(ASSIGNMENT): Please print the whole listing below exactly as it stands.

----------------------------------------

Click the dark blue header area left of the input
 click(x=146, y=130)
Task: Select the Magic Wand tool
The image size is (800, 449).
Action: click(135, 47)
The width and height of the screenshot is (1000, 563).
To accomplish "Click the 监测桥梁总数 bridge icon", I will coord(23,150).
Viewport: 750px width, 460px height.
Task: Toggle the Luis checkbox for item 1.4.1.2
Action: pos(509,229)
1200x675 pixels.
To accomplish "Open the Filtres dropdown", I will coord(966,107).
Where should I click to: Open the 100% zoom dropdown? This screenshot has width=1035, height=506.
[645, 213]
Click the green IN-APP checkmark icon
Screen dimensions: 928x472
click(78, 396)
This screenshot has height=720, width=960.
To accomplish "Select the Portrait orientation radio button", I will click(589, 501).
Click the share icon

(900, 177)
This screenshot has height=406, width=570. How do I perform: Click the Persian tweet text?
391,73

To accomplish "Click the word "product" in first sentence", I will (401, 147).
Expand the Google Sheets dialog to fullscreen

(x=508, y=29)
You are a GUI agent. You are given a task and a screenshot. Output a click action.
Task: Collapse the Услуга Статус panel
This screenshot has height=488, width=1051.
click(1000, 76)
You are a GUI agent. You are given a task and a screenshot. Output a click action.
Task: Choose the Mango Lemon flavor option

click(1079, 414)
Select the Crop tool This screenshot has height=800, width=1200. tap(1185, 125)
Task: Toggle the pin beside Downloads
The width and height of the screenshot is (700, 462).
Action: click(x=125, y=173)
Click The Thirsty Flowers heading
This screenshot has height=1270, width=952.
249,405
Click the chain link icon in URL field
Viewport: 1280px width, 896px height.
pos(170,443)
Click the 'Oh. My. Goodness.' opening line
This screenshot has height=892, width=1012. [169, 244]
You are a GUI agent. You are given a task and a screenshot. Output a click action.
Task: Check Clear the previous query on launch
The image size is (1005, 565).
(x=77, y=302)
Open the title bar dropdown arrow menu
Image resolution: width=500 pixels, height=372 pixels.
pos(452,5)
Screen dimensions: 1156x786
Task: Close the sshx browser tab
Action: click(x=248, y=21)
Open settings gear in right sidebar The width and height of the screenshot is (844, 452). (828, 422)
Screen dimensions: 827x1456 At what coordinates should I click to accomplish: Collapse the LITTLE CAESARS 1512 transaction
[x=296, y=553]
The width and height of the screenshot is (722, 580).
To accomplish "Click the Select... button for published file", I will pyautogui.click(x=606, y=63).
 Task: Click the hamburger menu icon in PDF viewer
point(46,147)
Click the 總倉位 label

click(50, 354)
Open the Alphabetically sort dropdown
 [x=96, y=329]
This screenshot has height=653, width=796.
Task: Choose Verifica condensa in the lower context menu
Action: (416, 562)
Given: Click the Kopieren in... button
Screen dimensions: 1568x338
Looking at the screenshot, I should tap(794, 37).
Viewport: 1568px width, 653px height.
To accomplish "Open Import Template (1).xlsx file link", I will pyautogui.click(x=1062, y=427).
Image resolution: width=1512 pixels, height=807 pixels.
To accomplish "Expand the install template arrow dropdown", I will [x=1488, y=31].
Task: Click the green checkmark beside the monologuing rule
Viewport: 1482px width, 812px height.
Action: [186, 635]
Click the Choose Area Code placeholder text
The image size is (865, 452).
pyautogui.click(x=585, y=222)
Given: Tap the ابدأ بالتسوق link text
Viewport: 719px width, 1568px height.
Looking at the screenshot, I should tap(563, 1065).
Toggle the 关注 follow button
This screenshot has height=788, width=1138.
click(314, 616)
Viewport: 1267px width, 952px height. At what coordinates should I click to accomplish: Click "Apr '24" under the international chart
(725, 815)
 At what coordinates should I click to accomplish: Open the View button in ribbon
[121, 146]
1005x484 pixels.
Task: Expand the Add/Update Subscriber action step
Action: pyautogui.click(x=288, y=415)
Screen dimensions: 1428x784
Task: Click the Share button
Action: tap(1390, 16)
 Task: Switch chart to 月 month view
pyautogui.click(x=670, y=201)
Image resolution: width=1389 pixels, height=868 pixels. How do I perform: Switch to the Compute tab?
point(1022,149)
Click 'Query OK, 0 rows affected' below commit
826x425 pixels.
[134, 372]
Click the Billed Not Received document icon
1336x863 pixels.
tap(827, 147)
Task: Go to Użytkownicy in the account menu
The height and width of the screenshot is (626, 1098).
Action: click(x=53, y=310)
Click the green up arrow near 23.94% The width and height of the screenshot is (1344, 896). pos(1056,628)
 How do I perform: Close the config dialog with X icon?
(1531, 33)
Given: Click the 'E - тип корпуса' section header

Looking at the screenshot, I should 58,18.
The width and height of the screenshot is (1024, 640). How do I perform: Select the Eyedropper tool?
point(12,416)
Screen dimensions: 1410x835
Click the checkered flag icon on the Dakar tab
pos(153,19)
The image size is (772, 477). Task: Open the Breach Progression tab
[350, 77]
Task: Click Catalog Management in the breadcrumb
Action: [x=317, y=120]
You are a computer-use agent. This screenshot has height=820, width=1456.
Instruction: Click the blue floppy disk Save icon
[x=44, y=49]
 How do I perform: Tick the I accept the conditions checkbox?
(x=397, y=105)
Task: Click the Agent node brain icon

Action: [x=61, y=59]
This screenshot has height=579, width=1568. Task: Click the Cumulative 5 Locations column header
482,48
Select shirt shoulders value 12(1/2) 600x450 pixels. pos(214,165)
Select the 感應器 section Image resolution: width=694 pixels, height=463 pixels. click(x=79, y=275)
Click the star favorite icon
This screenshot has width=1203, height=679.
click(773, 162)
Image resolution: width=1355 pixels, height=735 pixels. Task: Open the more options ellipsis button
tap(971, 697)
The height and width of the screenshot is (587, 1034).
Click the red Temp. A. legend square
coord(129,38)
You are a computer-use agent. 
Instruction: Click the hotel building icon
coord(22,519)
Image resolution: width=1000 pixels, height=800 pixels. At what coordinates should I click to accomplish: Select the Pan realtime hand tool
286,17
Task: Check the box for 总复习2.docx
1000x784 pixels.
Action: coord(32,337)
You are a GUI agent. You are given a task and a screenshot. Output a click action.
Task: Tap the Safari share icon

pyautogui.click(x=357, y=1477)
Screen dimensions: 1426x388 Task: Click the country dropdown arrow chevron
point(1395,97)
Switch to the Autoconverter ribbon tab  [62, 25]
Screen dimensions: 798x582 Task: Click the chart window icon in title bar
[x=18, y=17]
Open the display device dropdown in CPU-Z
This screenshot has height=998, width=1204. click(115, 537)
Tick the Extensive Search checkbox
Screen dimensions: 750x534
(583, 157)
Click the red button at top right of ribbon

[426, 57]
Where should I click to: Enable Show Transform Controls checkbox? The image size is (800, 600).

----------------------------------------

(REPLY TO THE TASK):
Click the dark blue header area left of the input
 click(x=146, y=130)
Task: Select the Magic Wand tool
The image size is (800, 449).
Action: click(135, 47)
The width and height of the screenshot is (1000, 563).
To accomplish "Click the 监测桥梁总数 bridge icon", I will coord(23,150).
Viewport: 750px width, 460px height.
Task: Toggle the Luis checkbox for item 1.4.1.2
Action: pos(509,229)
1200x675 pixels.
To accomplish "Open the Filtres dropdown", I will coord(966,107).
Where should I click to: Open the 100% zoom dropdown? This screenshot has width=1035, height=506.
[645, 213]
Click the green IN-APP checkmark icon
Screen dimensions: 928x472
click(78, 396)
This screenshot has height=720, width=960.
To accomplish "Select the Portrait orientation radio button", I will click(589, 501).
Click the share icon

(900, 177)
This screenshot has height=406, width=570. How do I perform: Click the Persian tweet text?
391,73

To accomplish "Click the word "product" in first sentence", I will (401, 147).
Expand the Google Sheets dialog to fullscreen

(x=508, y=29)
You are a GUI agent. You are given a task and a screenshot. Output a click action.
Task: Collapse the Услуга Статус panel
This screenshot has height=488, width=1051.
click(1000, 76)
You are a GUI agent. You are given a task and a screenshot. Output a click action.
Task: Choose the Mango Lemon flavor option

click(1079, 414)
Select the Crop tool This screenshot has height=800, width=1200. tap(1185, 125)
Task: Toggle the pin beside Downloads
The width and height of the screenshot is (700, 462).
Action: click(x=125, y=173)
Click The Thirsty Flowers heading
This screenshot has height=1270, width=952.
249,405
Click the chain link icon in URL field
Viewport: 1280px width, 896px height.
pos(170,443)
Click the 'Oh. My. Goodness.' opening line
This screenshot has height=892, width=1012. [169, 244]
You are a GUI agent. You are given a task and a screenshot. Output a click action.
Task: Check Clear the previous query on launch
The image size is (1005, 565).
(x=77, y=302)
Open the title bar dropdown arrow menu
Image resolution: width=500 pixels, height=372 pixels.
pos(452,5)
Screen dimensions: 1156x786
Task: Close the sshx browser tab
Action: click(x=248, y=21)
Open settings gear in right sidebar The width and height of the screenshot is (844, 452). (828, 422)
Screen dimensions: 827x1456 At what coordinates should I click to accomplish: Collapse the LITTLE CAESARS 1512 transaction
[x=296, y=553]
The width and height of the screenshot is (722, 580).
To accomplish "Click the Select... button for published file", I will pyautogui.click(x=606, y=63).
 Task: Click the hamburger menu icon in PDF viewer
point(46,147)
Click the 總倉位 label

click(50, 354)
Open the Alphabetically sort dropdown
 [x=96, y=329]
This screenshot has height=653, width=796.
Task: Choose Verifica condensa in the lower context menu
Action: (416, 562)
Given: Click the Kopieren in... button
Screen dimensions: 1568x338
Looking at the screenshot, I should tap(794, 37).
Viewport: 1568px width, 653px height.
To accomplish "Open Import Template (1).xlsx file link", I will pyautogui.click(x=1062, y=427).
Image resolution: width=1512 pixels, height=807 pixels.
To accomplish "Expand the install template arrow dropdown", I will [x=1488, y=31].
Task: Click the green checkmark beside the monologuing rule
Viewport: 1482px width, 812px height.
Action: [186, 635]
Click the Choose Area Code placeholder text
The image size is (865, 452).
pyautogui.click(x=585, y=222)
Given: Tap the ابدأ بالتسوق link text
Viewport: 719px width, 1568px height.
Looking at the screenshot, I should tap(563, 1065).
Toggle the 关注 follow button
This screenshot has height=788, width=1138.
click(314, 616)
Viewport: 1267px width, 952px height. At what coordinates should I click to accomplish: Click "Apr '24" under the international chart
(725, 815)
 At what coordinates should I click to accomplish: Open the View button in ribbon
[121, 146]
1005x484 pixels.
Task: Expand the Add/Update Subscriber action step
Action: pyautogui.click(x=288, y=415)
Screen dimensions: 1428x784
Task: Click the Share button
Action: tap(1390, 16)
 Task: Switch chart to 月 month view
pyautogui.click(x=670, y=201)
Image resolution: width=1389 pixels, height=868 pixels. How do I perform: Switch to the Compute tab?
point(1022,149)
Click 'Query OK, 0 rows affected' below commit
826x425 pixels.
[134, 372]
Click the Billed Not Received document icon
1336x863 pixels.
tap(827, 147)
Task: Go to Użytkownicy in the account menu
The height and width of the screenshot is (626, 1098).
Action: click(x=53, y=310)
Click the green up arrow near 23.94% The width and height of the screenshot is (1344, 896). pos(1056,628)
 How do I perform: Close the config dialog with X icon?
(1531, 33)
Given: Click the 'E - тип корпуса' section header

Looking at the screenshot, I should 58,18.
The width and height of the screenshot is (1024, 640). How do I perform: Select the Eyedropper tool?
point(12,416)
Screen dimensions: 1410x835
Click the checkered flag icon on the Dakar tab
pos(153,19)
The image size is (772, 477). Task: Open the Breach Progression tab
[350, 77]
Task: Click Catalog Management in the breadcrumb
Action: [x=317, y=120]
You are a computer-use agent. This screenshot has height=820, width=1456.
Instruction: Click the blue floppy disk Save icon
[x=44, y=49]
 How do I perform: Tick the I accept the conditions checkbox?
(x=397, y=105)
Task: Click the Agent node brain icon

Action: [x=61, y=59]
This screenshot has height=579, width=1568. Task: Click the Cumulative 5 Locations column header
482,48
Select shirt shoulders value 12(1/2) 600x450 pixels. pos(214,165)
Select the 感應器 section Image resolution: width=694 pixels, height=463 pixels. click(x=79, y=275)
Click the star favorite icon
This screenshot has width=1203, height=679.
click(773, 162)
Image resolution: width=1355 pixels, height=735 pixels. Task: Open the more options ellipsis button
tap(971, 697)
The height and width of the screenshot is (587, 1034).
Click the red Temp. A. legend square
coord(129,38)
You are a computer-use agent. 
Instruction: Click the hotel building icon
coord(22,519)
Image resolution: width=1000 pixels, height=800 pixels. At what coordinates should I click to accomplish: Select the Pan realtime hand tool
286,17
Task: Check the box for 总复习2.docx
1000x784 pixels.
Action: coord(32,337)
You are a GUI agent. You are given a task and a screenshot. Output a click action.
Task: Tap the Safari share icon

pyautogui.click(x=357, y=1477)
Screen dimensions: 1426x388 Task: Click the country dropdown arrow chevron
point(1395,97)
Switch to the Autoconverter ribbon tab  [62, 25]
Screen dimensions: 798x582 Task: Click the chart window icon in title bar
[x=18, y=17]
Open the display device dropdown in CPU-Z
This screenshot has height=998, width=1204. click(115, 537)
Tick the Extensive Search checkbox
Screen dimensions: 750x534
(583, 157)
Click the red button at top right of ribbon

[426, 57]
Where should I click to: Enable Show Transform Controls checkbox? The image size is (800, 600).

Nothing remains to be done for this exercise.